Community Feedback Replies: 13
  • July 30, 2012
    We do have this. It's Evil Is Cool
  • July 31, 2012
    I'm not so sure...I'm thinking of this as a contrast: the bad guys are cool, the heroes are boring. It's not JUST about the bad guys being cool.
  • July 31, 2012
    So The Same But More. Either way the bad guy is still cooler than the good guys.
  • July 31, 2012
    The problem with this YKTTW is that it is based on "coolness" and is defined as subjective. "Coolness" is not a trope, it's a side effect of an action story being well-written.

    However, do we have a trope about stories where the antagonists are the central characters, while the protagonists are an in-universe pair of eyes the audience observes them with? Character Development is an objective trope, and you can easily tell whether the protagonist or the antagonist has more of it.
  • August 1, 2012
    Wacky Races maybe? Or maybe a case of Villain Protagonist.
  • August 1, 2012
    Between Evil Is Cool and The Villain Makes The Plot, seems already covered

    Eitherway, I disagree with the Cops examples. 20 years later I can't remember the villains, but I remember Bulletproof, the robot dog, the dude with the handcuff launcher, etc...
  • August 2, 2012
    What I'm trying to put across, for clarification to everyone: It's not a matter of the antagonists being the main characters, as would be the case with Villain Protagonist; nor is it simply being that Evil Is Cool. It's an attempt on my part to show both the good guys and the bad guys side by side, but the bad guys are more memorable because they're cool, because they're unique, because they have individual personalities; whereas with the heroes you can't really tell them apart aside from their names and genders and possibly nationalities.

    In the COPS example, for instance, Bulletproof, Mainframe and Mace are the only really interesting guys among the protagonists, and even then you could replace one of the latter two with any of the other good guys and it wouldn't affect the episode's plot much, unless it's specifically tailored as a Day In The Limelight Episode.
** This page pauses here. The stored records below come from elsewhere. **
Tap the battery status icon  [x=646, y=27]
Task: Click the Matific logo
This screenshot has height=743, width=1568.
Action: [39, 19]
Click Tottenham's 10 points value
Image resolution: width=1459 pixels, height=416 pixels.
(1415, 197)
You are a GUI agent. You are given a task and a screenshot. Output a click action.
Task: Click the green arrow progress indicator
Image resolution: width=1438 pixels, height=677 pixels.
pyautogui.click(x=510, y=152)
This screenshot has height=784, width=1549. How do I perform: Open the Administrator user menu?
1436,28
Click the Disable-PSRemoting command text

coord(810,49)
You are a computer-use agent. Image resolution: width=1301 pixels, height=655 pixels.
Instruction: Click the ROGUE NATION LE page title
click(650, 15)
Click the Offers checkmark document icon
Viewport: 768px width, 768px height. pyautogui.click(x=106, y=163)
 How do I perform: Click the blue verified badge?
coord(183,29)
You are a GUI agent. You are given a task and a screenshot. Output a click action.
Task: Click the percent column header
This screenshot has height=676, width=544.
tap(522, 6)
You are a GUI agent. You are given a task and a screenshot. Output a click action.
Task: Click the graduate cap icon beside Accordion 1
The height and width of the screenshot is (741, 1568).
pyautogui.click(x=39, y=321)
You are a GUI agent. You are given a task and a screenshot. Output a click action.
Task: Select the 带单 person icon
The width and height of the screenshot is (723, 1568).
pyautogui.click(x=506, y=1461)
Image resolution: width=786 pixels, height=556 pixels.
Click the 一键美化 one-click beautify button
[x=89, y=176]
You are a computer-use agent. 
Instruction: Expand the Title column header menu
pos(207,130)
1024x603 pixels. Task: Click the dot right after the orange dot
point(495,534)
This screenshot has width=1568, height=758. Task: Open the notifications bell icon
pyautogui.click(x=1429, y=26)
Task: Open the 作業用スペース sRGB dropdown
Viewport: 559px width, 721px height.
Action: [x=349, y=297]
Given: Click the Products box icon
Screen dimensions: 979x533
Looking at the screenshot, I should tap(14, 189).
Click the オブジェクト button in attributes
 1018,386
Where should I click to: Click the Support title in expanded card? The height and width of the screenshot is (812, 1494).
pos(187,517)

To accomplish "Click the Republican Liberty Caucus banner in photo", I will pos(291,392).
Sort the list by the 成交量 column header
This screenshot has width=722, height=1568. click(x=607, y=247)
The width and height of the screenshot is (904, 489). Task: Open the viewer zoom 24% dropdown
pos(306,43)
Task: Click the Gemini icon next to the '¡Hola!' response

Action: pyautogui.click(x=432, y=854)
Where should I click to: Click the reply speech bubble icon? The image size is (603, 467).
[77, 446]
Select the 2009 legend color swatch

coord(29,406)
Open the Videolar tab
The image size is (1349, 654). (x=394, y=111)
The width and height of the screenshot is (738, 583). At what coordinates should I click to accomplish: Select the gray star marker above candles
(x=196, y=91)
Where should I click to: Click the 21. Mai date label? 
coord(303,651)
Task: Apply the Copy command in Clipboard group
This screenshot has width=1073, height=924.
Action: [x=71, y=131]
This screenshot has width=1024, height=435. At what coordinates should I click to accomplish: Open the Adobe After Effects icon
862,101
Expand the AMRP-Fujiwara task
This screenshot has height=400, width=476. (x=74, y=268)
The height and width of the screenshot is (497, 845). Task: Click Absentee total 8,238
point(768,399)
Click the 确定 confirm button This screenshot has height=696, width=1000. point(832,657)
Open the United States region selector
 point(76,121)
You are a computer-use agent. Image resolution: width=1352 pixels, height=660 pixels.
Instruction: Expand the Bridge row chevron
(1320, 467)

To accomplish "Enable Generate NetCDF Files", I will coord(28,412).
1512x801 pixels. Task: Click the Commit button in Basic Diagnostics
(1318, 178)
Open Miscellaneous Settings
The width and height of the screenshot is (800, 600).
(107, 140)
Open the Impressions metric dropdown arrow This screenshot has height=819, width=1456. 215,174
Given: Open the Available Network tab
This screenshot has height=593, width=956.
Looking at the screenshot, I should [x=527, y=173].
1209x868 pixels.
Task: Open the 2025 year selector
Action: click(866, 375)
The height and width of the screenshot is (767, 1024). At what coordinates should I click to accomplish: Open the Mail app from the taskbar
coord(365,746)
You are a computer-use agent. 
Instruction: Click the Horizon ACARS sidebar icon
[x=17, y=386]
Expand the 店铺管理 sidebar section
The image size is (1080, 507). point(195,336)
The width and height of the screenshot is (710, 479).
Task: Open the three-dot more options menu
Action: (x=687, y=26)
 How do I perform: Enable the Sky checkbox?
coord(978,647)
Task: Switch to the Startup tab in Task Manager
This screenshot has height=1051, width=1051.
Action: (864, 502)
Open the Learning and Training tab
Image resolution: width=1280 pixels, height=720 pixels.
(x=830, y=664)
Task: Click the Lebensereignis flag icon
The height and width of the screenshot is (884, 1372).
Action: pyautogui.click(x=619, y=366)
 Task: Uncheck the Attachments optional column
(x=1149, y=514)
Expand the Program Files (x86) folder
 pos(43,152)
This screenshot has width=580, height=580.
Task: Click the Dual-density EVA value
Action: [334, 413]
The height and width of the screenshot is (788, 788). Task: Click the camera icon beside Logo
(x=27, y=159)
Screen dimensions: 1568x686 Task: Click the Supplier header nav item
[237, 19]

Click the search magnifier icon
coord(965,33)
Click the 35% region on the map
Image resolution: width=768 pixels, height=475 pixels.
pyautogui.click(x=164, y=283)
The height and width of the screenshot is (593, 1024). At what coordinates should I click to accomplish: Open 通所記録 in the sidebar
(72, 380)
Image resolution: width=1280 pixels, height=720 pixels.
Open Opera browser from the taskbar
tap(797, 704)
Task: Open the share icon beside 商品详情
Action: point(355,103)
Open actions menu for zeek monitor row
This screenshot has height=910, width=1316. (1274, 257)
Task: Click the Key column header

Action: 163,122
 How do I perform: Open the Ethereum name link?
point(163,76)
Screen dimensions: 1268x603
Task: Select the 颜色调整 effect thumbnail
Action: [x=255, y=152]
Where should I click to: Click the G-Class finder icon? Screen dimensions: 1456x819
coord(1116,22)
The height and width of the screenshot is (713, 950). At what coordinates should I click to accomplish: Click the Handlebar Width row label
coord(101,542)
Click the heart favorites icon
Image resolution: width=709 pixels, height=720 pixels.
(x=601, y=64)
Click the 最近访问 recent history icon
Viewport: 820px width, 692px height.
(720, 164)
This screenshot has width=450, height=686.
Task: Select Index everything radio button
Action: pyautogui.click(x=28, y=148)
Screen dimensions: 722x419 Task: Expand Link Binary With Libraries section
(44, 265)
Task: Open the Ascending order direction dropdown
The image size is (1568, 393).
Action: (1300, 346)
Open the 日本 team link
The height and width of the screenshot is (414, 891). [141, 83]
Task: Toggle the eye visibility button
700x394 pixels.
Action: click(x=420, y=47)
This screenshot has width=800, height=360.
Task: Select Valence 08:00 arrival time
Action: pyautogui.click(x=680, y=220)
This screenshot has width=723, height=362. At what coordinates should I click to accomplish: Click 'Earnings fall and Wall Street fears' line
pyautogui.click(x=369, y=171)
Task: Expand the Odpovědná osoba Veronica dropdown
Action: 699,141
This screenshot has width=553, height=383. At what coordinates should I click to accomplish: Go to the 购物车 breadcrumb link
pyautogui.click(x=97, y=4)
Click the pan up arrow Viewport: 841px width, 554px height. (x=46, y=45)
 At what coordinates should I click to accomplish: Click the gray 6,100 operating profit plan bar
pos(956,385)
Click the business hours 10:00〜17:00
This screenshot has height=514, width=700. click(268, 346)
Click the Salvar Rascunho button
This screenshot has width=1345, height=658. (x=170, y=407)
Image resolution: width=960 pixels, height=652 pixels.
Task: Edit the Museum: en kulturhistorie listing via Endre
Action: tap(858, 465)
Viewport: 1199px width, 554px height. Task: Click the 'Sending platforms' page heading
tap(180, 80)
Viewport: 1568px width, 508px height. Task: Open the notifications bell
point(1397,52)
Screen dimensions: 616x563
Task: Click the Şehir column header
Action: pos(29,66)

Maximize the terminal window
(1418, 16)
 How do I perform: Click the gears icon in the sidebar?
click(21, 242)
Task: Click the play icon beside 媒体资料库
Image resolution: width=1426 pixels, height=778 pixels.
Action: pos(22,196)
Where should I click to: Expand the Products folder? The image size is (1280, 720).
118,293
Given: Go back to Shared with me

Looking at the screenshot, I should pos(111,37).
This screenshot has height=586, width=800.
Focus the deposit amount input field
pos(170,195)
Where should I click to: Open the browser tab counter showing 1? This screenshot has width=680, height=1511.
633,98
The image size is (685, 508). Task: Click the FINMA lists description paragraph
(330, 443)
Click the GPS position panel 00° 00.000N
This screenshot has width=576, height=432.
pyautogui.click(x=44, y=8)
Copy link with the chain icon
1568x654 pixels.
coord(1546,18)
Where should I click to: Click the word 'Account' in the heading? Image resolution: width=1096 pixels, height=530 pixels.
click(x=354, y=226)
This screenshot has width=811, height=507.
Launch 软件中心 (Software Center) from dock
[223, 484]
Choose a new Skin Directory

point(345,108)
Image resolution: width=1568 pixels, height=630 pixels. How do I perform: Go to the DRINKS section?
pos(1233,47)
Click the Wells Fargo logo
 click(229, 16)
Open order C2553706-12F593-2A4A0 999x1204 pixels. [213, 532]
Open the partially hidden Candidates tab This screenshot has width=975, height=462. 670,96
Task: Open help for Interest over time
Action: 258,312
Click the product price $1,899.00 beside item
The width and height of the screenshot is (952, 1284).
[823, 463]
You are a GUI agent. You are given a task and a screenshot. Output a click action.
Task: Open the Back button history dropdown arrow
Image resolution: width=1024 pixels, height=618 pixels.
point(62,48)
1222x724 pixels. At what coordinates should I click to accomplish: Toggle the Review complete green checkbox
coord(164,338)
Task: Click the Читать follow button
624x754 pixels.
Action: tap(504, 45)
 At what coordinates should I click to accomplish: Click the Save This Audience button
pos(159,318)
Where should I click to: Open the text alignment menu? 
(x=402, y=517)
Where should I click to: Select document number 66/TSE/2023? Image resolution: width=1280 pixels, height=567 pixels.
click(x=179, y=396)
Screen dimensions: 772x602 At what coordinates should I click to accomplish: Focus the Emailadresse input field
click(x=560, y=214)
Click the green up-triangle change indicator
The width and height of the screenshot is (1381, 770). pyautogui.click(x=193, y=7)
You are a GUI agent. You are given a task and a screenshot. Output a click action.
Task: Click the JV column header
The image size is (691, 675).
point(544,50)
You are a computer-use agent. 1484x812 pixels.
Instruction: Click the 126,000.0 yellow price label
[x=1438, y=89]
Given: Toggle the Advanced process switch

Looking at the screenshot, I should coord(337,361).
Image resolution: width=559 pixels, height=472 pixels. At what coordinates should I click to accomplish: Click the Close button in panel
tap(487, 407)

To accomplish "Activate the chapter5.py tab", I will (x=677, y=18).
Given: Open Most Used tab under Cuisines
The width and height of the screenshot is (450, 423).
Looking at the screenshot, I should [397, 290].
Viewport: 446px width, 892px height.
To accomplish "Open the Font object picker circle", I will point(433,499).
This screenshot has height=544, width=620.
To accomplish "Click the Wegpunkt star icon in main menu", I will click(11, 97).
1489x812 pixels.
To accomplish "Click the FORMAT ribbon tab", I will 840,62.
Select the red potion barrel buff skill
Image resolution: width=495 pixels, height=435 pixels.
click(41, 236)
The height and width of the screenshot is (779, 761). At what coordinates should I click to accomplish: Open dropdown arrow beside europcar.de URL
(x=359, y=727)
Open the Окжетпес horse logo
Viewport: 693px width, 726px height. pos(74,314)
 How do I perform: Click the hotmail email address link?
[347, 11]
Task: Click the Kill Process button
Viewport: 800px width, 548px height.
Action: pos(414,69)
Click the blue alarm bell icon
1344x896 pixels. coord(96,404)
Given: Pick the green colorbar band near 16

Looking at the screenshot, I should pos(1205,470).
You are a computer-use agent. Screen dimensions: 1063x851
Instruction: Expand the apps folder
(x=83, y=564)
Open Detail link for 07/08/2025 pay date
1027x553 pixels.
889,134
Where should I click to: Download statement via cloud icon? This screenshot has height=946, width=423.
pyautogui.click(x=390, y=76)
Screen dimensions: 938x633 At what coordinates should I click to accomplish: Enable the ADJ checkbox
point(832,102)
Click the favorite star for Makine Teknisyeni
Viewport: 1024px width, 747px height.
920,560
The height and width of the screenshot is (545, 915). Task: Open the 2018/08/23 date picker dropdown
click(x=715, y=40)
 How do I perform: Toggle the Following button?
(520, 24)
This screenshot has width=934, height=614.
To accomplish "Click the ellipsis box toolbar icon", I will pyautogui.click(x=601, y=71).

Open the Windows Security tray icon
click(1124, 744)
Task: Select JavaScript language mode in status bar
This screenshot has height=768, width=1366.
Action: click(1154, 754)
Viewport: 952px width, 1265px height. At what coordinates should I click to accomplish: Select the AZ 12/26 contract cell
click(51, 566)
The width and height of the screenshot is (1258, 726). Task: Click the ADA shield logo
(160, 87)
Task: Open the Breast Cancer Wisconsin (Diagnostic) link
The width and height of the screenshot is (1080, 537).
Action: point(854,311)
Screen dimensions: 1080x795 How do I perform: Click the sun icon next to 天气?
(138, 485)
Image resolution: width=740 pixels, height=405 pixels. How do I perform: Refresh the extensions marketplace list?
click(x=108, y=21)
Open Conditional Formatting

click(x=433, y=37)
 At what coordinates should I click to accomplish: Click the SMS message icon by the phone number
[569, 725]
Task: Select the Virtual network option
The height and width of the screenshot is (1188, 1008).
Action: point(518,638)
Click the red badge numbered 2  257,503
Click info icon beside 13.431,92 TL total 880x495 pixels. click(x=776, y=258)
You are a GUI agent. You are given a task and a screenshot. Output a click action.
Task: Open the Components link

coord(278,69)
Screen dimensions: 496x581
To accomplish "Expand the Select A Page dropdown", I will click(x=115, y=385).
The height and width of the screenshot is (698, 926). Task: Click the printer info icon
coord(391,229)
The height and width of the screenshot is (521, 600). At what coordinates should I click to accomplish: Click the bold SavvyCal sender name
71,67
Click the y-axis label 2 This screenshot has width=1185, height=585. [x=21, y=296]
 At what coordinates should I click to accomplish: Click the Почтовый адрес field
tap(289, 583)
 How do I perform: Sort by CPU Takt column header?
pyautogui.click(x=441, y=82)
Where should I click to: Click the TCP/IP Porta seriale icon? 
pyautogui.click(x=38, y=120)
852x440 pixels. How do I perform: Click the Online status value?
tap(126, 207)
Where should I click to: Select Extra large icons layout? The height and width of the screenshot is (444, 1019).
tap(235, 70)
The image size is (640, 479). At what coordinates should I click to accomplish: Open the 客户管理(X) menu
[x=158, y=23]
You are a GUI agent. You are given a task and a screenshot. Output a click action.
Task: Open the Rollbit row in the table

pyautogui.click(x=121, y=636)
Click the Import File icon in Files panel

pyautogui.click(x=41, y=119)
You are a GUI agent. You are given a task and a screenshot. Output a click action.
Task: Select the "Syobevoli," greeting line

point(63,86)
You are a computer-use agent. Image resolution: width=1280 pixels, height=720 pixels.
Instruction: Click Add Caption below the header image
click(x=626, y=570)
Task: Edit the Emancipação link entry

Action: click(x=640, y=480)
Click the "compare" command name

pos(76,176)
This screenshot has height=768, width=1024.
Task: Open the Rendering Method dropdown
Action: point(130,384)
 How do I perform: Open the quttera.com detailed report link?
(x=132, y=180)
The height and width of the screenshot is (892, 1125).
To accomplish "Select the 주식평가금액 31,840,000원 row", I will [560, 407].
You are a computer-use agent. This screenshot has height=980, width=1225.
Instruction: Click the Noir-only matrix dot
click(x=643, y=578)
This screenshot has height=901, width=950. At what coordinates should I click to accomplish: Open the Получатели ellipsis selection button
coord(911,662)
By contrast, with the crooks, Buttons McBoomBoom is far different from Rock Crusher, Berserko or Turbo Two-Tone by virtue of choice of weapons, choice of fashion, and overall personality, and you can watch them take turns as focus villains even when it's not their Day In The Limelight and they don't cease to be interesting.

    And this has nothing to do with Character Development, either (although actual development of individual characters could subvert what I have in mind here).
  • August 2, 2012
    Still no. I'm pretty sure we're discouraged to make more Audience Reactions or subjective tropes that are just bashing or gushing. I don't think we need bashing and gushing on the same page.
  • August 2, 2012
    "In the COPS example, for instance, Bulletproof, Mainframe and Mace are the only really interesting guys among the protagonists"

    That's just an opinion, not an objective thing that informs a work.
  • August 2, 2012
    I think this is just the intersection of Evil Is Cool and Good Is Boring.
  • August 3, 2012
    Okay, another example that's not listed above: the 80's GI Joe series. Looking at the Joes, don't they count as an in-universe The Same But More, in that all of them are basically carbon copies of each other? Whereas the Cobras are unique in their own individual way (the Baroness is not a Destro, for example, nor is Destro himself a Storm Shadow).
  • August 9, 2012
    Seems to be especially true with R.A. Salvatore's works. All the heroes are bland goody-two-shoes, while the villians, particularly Artemis Entreri, have real emotional trauma and internal conflicts.
  • August 9, 2012
    It does sound a lot like Evil Is Cool or Good Is Boring, not to mention a rather subjective trope. If it qualifies however I will donate a few examples.